── TEXT PASSAGE

Callbacks#

A callback provides hooks into the training process. Different methods provides hooks into different stages of the central training loop.

class pfl.callback.TrainingProcessCallback#

Base class for callbacks.

on_train_begin(*, model)#

Called before the first central iteration.

Return type:: Metrics

after_central_iteration(aggregate_metrics, model, *, central_iteration)#

Finalize any computations after each central iteration.

Parameters:

aggregate_metrics (Metrics) – A Metrics object with aggregated metrics accumulated from local training on users and central updates of the model.
model (TypeVar(ModelType, bound= Model)) – A reference to the Model that is trained.
central_iteration (int) – The current central iteration number.

Return type:

Tuple[bool, Metrics]

Returns:

A tuple. The first value returned is a boolean, signaling that training should be interrupted if True. Can be useful for implementing features with early stopping or convergence criteria. The second value returned is new metrics. Do not include any of the aggregate_metrics!

on_train_end(*, model)#

Called at the end of training.

Return type:: None

class pfl.callback.RestoreTrainingCallback(saveables, checkpoint_dir, checkpoint_frequency=1, init_checkpointer_fn=<class 'pfl.common_types.LocalDiskCheckpointer'>)#

Add fault-tolerance to your training. If the training run fails and you restart it, this callback will restore all recent checkpoints of the saveables before starting training again. Be careful if you’ve implemented any stateful component, these will only be restored if you’ve properly implemented the Saveable interface on the component and input it to this callback. For restoring a checkpoint, it is assumed that all saveables were successfully stored in the last attempt.

Parameters:

saveables (List[Saveable]) – The objects that need to save their states so that they can be loaded if training is interrupted and then resumed.
checkpoint_dir (Union[str, List[str]]) – Root dir for where to store the saveables’ states. Let this be a list of directory paths to specify a unique checkpoint directory for each saveable. Location will be relative to root dir on current platform.
checkpoint_frequency (int) – Save checkpoints of saveables every this many iterations.
init_checkpointer_fn (Callable[[str], Checkpointer]) – When the Saveable wants to invoke checkpointing itself, it is called through instance of this class.

on_train_begin(*, model)#

Restore from previous run’s checkpoints if exists.

Return type:: Metrics

after_central_iteration(aggregate_metrics, model, *, central_iteration)#

Finalize any computations after each central iteration.

────

:: GIVEN PROBLEM A ::
Update the callbacks documentation, starting with "checkpoint_dir (Union[str, List[str]])" and going on through "on current platform.", by replacing "checkpoint directory" with "checkpoint folder".

── GIVEN RECORDS

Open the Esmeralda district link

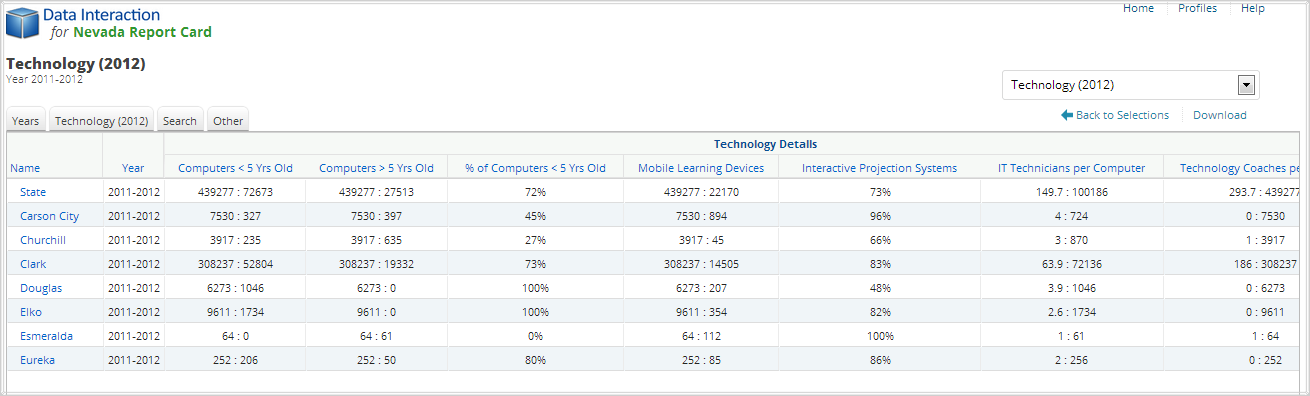click(x=46, y=336)
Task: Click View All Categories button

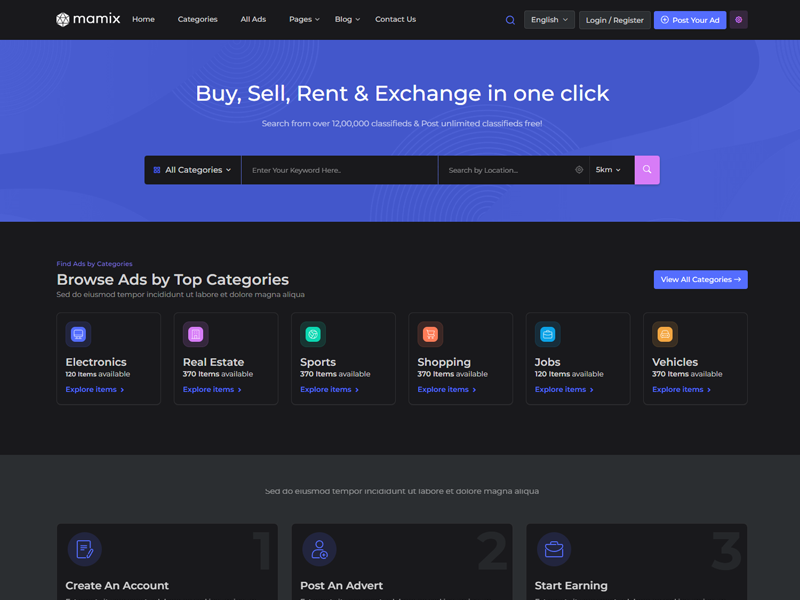Action: click(x=700, y=280)
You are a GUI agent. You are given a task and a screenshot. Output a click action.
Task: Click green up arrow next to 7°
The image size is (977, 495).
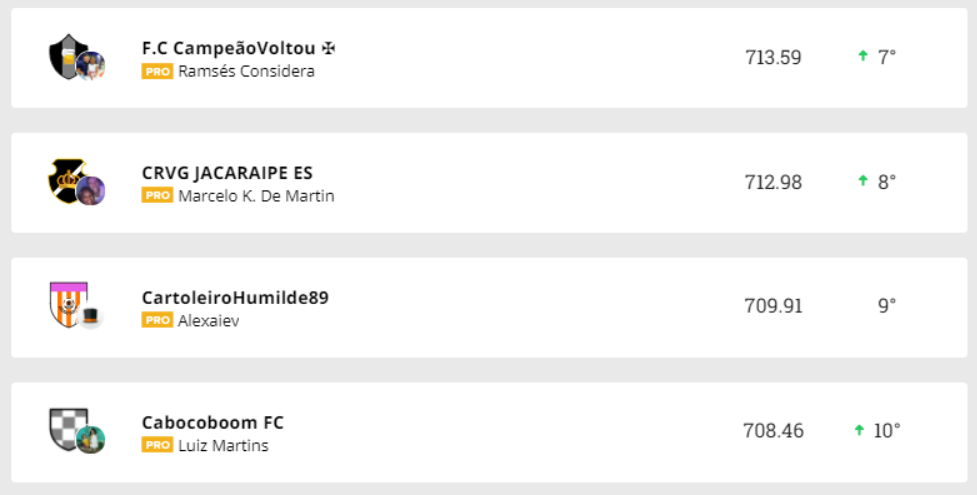[862, 57]
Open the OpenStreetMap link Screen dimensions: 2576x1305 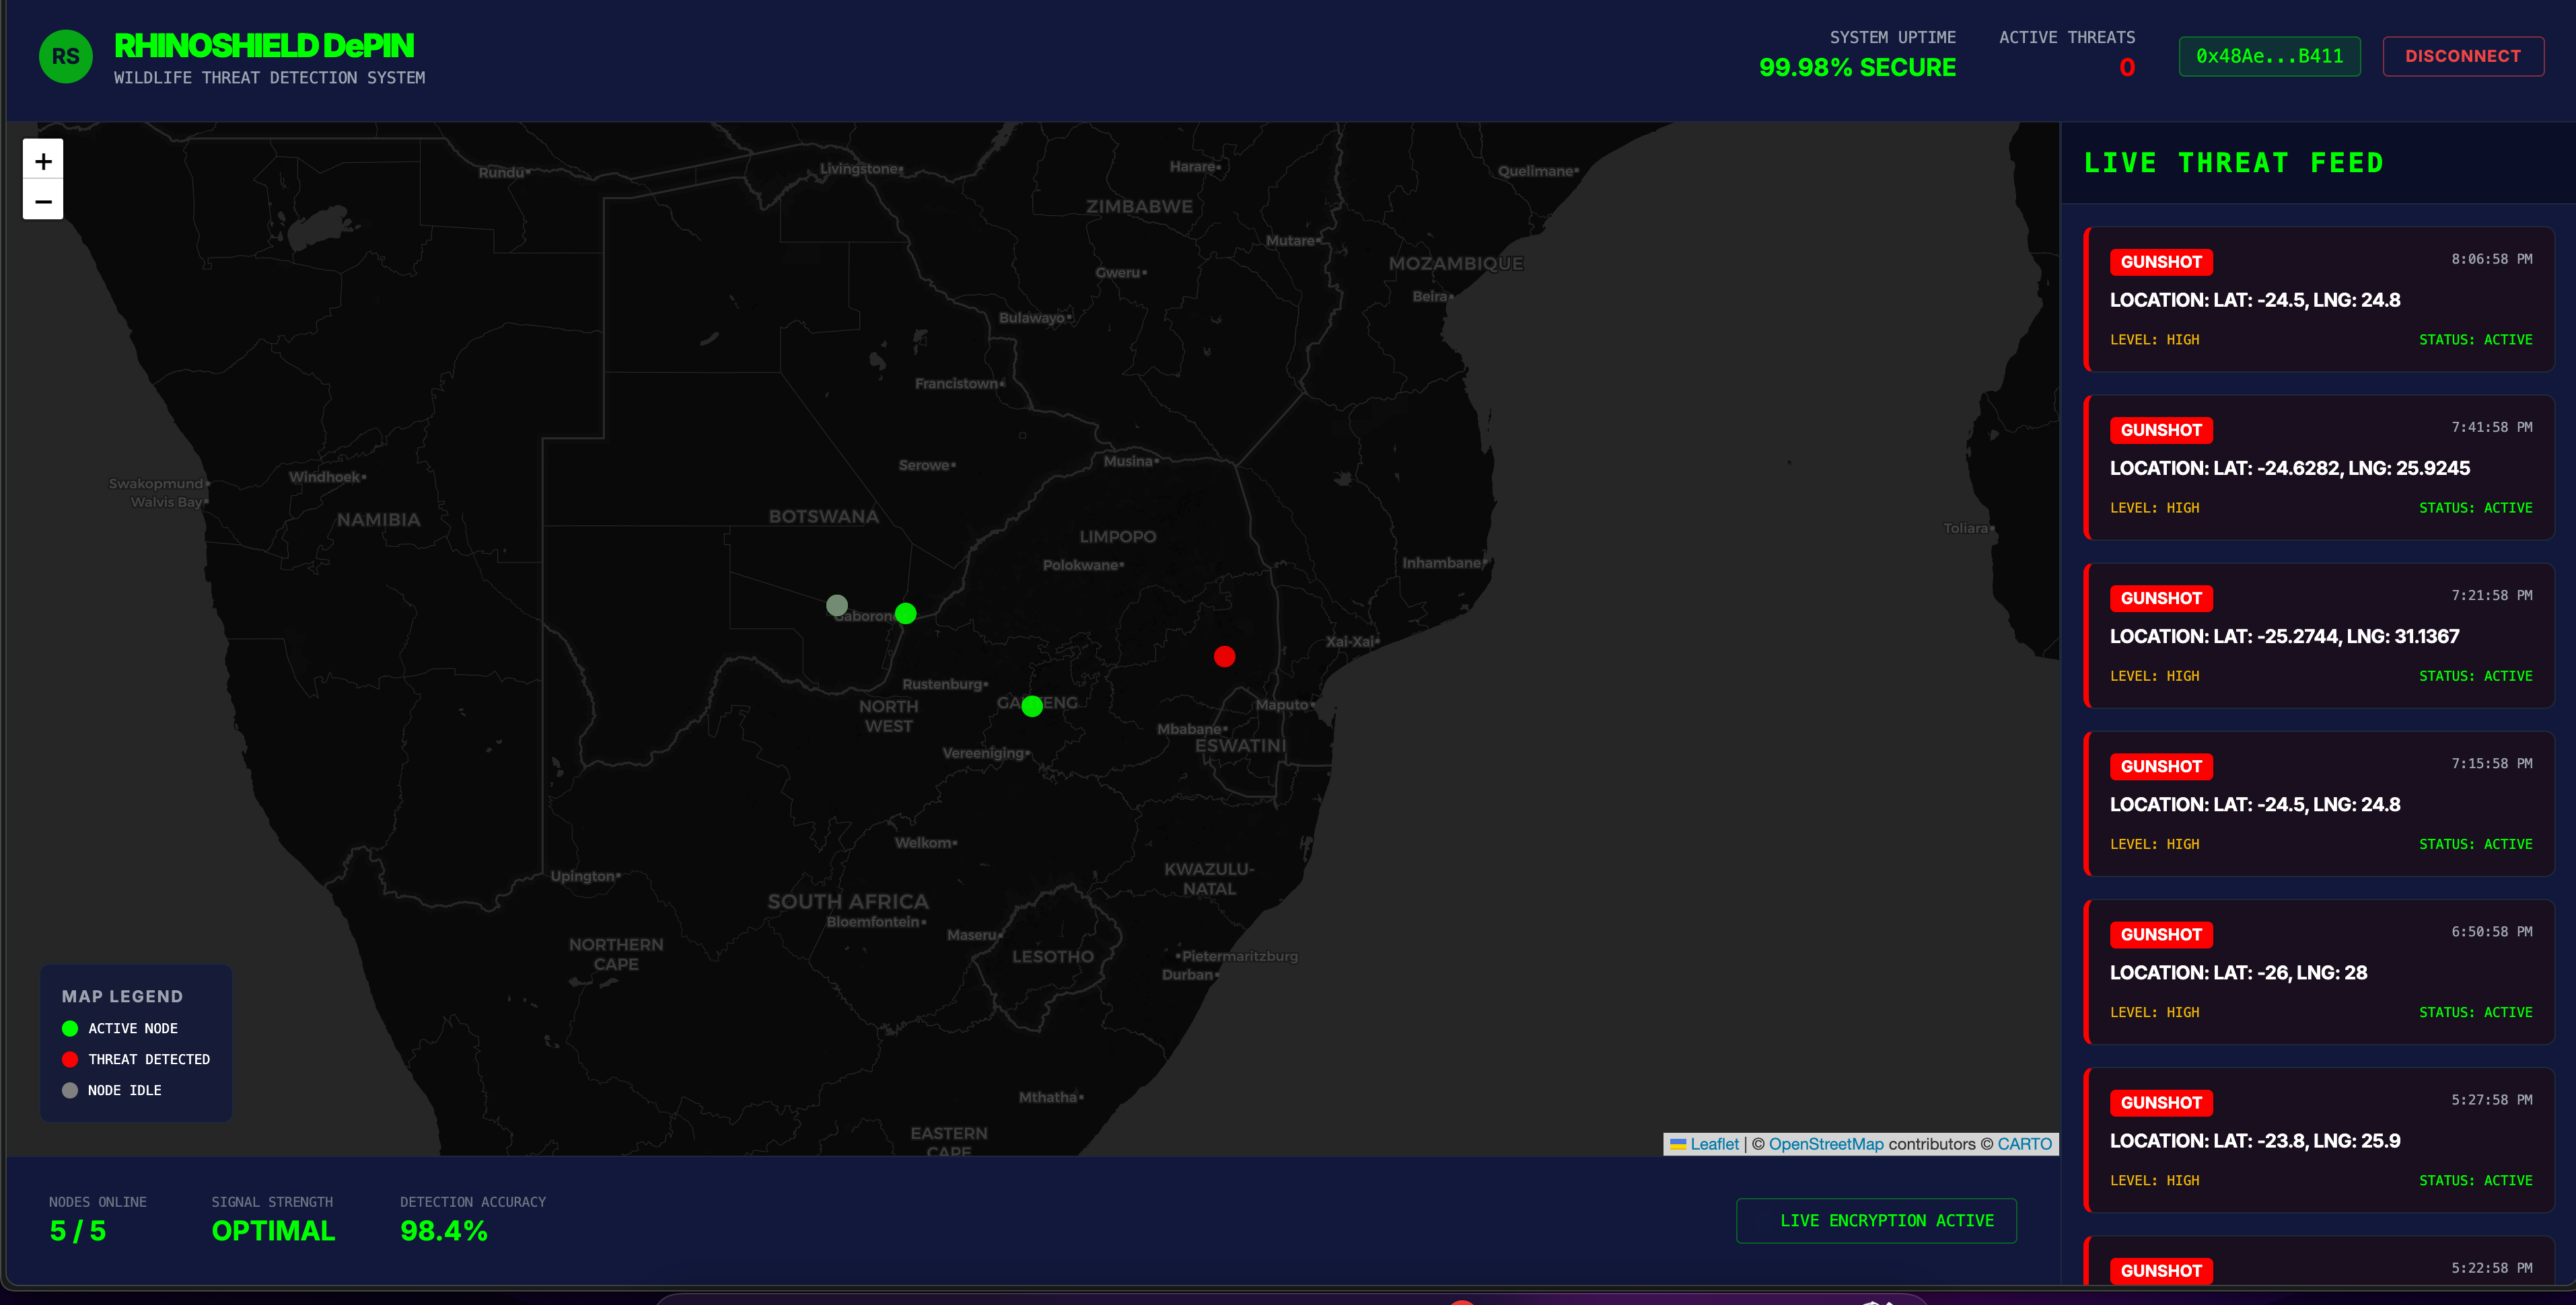1826,1144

────

:: GIVEN PROBLEM B ::
Echo the records from their first line through the line that contains "Action: click(x=700, y=280)", including both ends, and omit the pictures.

:: FINISHED ANSWER A ::
checkpoint_dir (Union[str, List[str]]) – Root dir for where to store the saveables’ states. Let this be a list of directory paths to specify a unique checkpoint folder for each saveable. Location will be relative to root dir on current platform.

:: FINISHED ANSWER B ::
Open the Esmeralda district link

click(x=46, y=336)
Task: Click View All Categories button

Action: click(x=700, y=280)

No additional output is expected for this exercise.